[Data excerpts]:
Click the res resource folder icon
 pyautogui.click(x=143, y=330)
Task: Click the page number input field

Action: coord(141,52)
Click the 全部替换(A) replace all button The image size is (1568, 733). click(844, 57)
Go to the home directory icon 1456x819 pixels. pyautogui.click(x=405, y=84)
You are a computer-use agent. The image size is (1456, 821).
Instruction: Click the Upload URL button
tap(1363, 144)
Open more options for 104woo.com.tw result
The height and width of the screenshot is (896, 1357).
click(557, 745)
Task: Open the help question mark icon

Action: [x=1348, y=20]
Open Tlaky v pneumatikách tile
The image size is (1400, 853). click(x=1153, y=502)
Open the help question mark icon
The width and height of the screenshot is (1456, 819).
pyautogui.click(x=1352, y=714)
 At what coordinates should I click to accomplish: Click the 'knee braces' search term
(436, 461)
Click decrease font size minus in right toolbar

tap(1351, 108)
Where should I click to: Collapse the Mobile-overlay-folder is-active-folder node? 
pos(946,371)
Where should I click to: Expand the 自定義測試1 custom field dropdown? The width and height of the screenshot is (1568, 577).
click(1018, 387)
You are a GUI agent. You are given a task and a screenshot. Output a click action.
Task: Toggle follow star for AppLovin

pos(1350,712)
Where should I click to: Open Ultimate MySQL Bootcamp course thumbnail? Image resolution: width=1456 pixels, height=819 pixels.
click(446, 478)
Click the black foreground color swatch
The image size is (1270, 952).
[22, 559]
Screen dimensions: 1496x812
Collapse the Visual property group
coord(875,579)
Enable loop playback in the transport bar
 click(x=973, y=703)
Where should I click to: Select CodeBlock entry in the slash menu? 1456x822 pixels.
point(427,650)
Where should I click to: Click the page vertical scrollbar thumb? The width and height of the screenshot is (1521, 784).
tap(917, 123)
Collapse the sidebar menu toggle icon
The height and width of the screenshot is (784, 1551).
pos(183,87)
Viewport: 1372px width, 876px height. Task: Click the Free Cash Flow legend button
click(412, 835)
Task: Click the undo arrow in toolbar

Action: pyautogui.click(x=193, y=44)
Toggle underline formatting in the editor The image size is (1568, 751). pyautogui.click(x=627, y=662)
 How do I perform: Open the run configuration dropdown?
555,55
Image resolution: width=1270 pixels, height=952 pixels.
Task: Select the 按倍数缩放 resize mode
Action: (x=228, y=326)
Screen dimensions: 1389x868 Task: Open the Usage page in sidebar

[What needs to be done]: When copying the data above, keep every line exactly as written.

[The completed task]:
Click the res resource folder icon
 pyautogui.click(x=143, y=330)
Task: Click the page number input field

Action: coord(141,52)
Click the 全部替换(A) replace all button The image size is (1568, 733). click(844, 57)
Go to the home directory icon 1456x819 pixels. pyautogui.click(x=405, y=84)
You are a computer-use agent. The image size is (1456, 821).
Instruction: Click the Upload URL button
tap(1363, 144)
Open more options for 104woo.com.tw result
The height and width of the screenshot is (896, 1357).
click(557, 745)
Task: Open the help question mark icon

Action: [x=1348, y=20]
Open Tlaky v pneumatikách tile
The image size is (1400, 853). click(x=1153, y=502)
Open the help question mark icon
The width and height of the screenshot is (1456, 819).
pyautogui.click(x=1352, y=714)
 At what coordinates should I click to accomplish: Click the 'knee braces' search term
(436, 461)
Click decrease font size minus in right toolbar

tap(1351, 108)
Where should I click to: Collapse the Mobile-overlay-folder is-active-folder node? 
pos(946,371)
Where should I click to: Expand the 自定義測試1 custom field dropdown? The width and height of the screenshot is (1568, 577).
click(1018, 387)
You are a GUI agent. You are given a task and a screenshot. Output a click action.
Task: Toggle follow star for AppLovin

pos(1350,712)
Where should I click to: Open Ultimate MySQL Bootcamp course thumbnail? Image resolution: width=1456 pixels, height=819 pixels.
click(446, 478)
Click the black foreground color swatch
The image size is (1270, 952).
[22, 559]
Screen dimensions: 1496x812
Collapse the Visual property group
coord(875,579)
Enable loop playback in the transport bar
 click(x=973, y=703)
Where should I click to: Select CodeBlock entry in the slash menu? 1456x822 pixels.
point(427,650)
Where should I click to: Click the page vertical scrollbar thumb? The width and height of the screenshot is (1521, 784).
tap(917, 123)
Collapse the sidebar menu toggle icon
The height and width of the screenshot is (784, 1551).
pos(183,87)
Viewport: 1372px width, 876px height. Task: Click the Free Cash Flow legend button
click(412, 835)
Task: Click the undo arrow in toolbar

Action: pyautogui.click(x=193, y=44)
Toggle underline formatting in the editor The image size is (1568, 751). pyautogui.click(x=627, y=662)
 How do I perform: Open the run configuration dropdown?
555,55
Image resolution: width=1270 pixels, height=952 pixels.
Task: Select the 按倍数缩放 resize mode
Action: (x=228, y=326)
Screen dimensions: 1389x868 Task: Open the Usage page in sidebar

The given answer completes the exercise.